The Non-QSR Outliers
Not every $1M+ franchise is a restaurant. Sola Salon Studios ($1.18M–$1.94M) and European Wax Center ($1.13M–$1.57M) are personal services brands with real estate-heavy models — you're building out multi-suite salon spaces or wax studios in retail centers. Camp Bow Wow ($1.18M–$1.8M) builds full-facility dog daycare with indoor/outdoor play areas. Planet Fitness ($1.53M–$5.22M) builds gyms.
These non-QSR brands share one thing with the restaurants: the investment is the building, not the brand. But they differ in labor economics. A Planet Fitness runs with minimal staff per shift. A Sola Salon leases individual suites to independent stylists — you're effectively a commercial landlord collecting rent. Camp Bow Wow at $1.1M average revenue and 7% royalty has the tightest margin math: $77K/year to the franchisor before you've paid rent, staff, or insurance.
European Wax Center's $961K average revenue on a $1.13M minimum investment is the tightest ratio of the disclosed brands — essentially 1.2x. That means you need more than a year's gross revenue just to cover the initial build-out, before operating costs. The model works at scale (858 units, +3.3% growth), but the first-unit economics require patience.
Bottom Line
The $1M+ franchise tier rewards operators who understand commercial real estate, can access institutional financing, and have the patience for a 3-5 year payback period.

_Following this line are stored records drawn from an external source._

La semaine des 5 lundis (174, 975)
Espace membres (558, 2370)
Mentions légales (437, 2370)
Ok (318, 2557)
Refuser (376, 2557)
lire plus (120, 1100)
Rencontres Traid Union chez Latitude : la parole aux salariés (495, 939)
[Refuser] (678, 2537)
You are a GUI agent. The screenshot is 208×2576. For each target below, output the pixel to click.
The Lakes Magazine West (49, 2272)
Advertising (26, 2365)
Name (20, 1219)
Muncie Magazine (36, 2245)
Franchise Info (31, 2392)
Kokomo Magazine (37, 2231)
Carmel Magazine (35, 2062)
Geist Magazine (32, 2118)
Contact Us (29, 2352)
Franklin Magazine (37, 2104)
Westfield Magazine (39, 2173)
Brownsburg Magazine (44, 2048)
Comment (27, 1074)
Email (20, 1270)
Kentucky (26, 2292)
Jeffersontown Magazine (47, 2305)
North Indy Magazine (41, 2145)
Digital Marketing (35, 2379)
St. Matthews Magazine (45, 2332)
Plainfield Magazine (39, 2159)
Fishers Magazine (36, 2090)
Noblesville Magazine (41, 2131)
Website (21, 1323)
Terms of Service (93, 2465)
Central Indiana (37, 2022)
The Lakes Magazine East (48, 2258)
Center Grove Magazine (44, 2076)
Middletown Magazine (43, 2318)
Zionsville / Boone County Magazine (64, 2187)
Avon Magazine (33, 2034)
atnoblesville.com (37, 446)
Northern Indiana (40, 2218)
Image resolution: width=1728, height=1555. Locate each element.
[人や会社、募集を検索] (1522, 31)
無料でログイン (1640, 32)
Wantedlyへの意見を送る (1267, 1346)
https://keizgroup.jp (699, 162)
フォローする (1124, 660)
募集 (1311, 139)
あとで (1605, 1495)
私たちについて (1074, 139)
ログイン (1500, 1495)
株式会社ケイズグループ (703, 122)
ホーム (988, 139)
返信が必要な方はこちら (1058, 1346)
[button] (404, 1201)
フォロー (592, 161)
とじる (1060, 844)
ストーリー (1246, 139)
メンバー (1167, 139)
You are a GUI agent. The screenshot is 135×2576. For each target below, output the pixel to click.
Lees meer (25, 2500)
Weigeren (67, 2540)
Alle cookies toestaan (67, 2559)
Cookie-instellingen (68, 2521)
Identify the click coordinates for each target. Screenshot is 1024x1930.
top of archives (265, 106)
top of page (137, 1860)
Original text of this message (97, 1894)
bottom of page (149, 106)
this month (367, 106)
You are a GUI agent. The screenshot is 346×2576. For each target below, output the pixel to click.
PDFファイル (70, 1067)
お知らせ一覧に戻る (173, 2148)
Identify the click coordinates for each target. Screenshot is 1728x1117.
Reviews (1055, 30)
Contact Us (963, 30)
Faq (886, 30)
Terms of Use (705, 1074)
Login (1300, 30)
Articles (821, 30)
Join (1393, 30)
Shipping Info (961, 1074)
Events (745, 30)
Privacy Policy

The data says: Popeyes for revenue efficiency, Culver's for quality and transparency (if you have the capital), Planet Fitness for semi-passive recurring revenue, and McDonald's for brand recognition — if you can stomach signing without seeing Item 19.
What the data doesn't say: at this investment level, the FDD is your starting point, not your answer. The brands that don't disclose revenue (McDonald's, Circle K) aren't hiding bad numbers — they're avoiding the legal liability of publishing averages that vary widely by market. Your job is to call 10-15 franchisees from the Item 20 list and build your own pro forma. At $1M+, that due diligence isn't optional — it's the difference between building wealth and building debt.